Conselheira Tutelar recebe prêmio por resgatar criança de situação de maus tratos, no Pará

Existe algo que você diz todos os dias ao acordar? Para o menino M.N, de 11 anos, por um período de três anos, a frase foi: “Deus, Socorro”. Privado de sua infância, a criança era obrigada, pelo pai, a trabalhar vendendo pupunhas, todos os dias, em sinais de trânsito da Avenida Doca de Souza Franco, em Belém. O tempo que permanecia no local variava, mas a meta diária de vendas, estipulada pelo pai (R$150 dias de semana e R$ 200 aos finais de semana) não diminuia, o que fazia o pequeno permanecer por horas e horas nas ruas.

No dia 5 de maio deste ano, a criança, sem saber, teve seu clamor atendido: chegou às mãos da Conselheira Tutelar Odilene Kerscher, de 44 anos, uma requisição do promotor Januário Constâncio Dias Neto, com um pedido: que o conselho encontrasse um filho a pedido da mãe. Neste sábado (8), Odilene foi homenageada com o Troféu Imprensa, no Hangar Centro de Convenções e Feiras da Amazônia, por sua atuação no caso da criança.

Foto: Fernando Araújo/Agência Pará

“O mérito não é só meu”, resume ela, fazendo questão de destacar todas as pessoas envolvidas no processo e relatando que, sem elas, seria impossível realizar o trabalho. Na solução do caso foi envolvido promotoria; ministério público; conselho tutelar; polícia militar e civil; e a prefeitura de Ananindeua. Todos agiram no cumprimento do seu dever com maestria. Foram exatamente 15 dias desde que o documento foi entregue para ela até que o menino retornasse para os braços da mãe.

=== Tarefa escrita 1 ===
Responda com base na notícia sobre a conselheira tutelar:
(a) Qual era a meta de vendas estipulada pelo pai para os finais de semana?
(b) Que prêmio Odilene Kerscher recebeu?
(c) Quantos dias se passaram entre a entrega do documento à conselheira e o retorno do menino para a mãe?
=== Tarefa escrita 2 ===
Por favor, transcreva da listagem o trecho que vai da linha que contém "Screen dimensions: 1440x676" até a linha que contém "Looking at the screenshot, I should 1240,461.", incluindo ambas.

=== Dados exibidos ===
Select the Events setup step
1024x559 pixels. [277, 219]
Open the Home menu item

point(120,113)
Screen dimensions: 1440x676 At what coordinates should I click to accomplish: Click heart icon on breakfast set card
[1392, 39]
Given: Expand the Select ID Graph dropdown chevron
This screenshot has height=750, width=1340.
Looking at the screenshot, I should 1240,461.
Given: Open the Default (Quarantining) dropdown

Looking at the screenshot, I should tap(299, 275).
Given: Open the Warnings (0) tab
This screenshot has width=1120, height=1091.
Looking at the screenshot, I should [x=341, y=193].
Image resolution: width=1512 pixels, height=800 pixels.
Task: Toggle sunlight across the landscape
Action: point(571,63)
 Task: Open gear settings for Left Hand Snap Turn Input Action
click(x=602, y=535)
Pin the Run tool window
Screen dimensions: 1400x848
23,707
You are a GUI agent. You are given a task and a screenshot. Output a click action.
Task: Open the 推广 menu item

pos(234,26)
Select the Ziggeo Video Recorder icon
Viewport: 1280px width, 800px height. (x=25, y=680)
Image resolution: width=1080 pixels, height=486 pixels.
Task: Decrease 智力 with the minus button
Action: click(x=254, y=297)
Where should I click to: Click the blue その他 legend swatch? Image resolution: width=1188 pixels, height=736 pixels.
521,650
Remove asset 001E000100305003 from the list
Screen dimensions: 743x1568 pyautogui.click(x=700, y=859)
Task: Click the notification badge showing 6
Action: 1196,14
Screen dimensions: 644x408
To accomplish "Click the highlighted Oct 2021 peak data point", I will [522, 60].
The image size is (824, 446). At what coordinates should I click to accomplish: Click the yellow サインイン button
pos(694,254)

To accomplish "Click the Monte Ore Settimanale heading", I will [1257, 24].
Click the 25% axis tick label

=== Resposta final 1 ===
(a) R$ 200.
(b) O Troféu Imprensa.
(c) Exatamente 15 dias.

=== Resposta final 2 ===
Screen dimensions: 1440x676 At what coordinates should I click to accomplish: Click heart icon on breakfast set card
[1392, 39]
Given: Expand the Select ID Graph dropdown chevron
This screenshot has height=750, width=1340.
Looking at the screenshot, I should 1240,461.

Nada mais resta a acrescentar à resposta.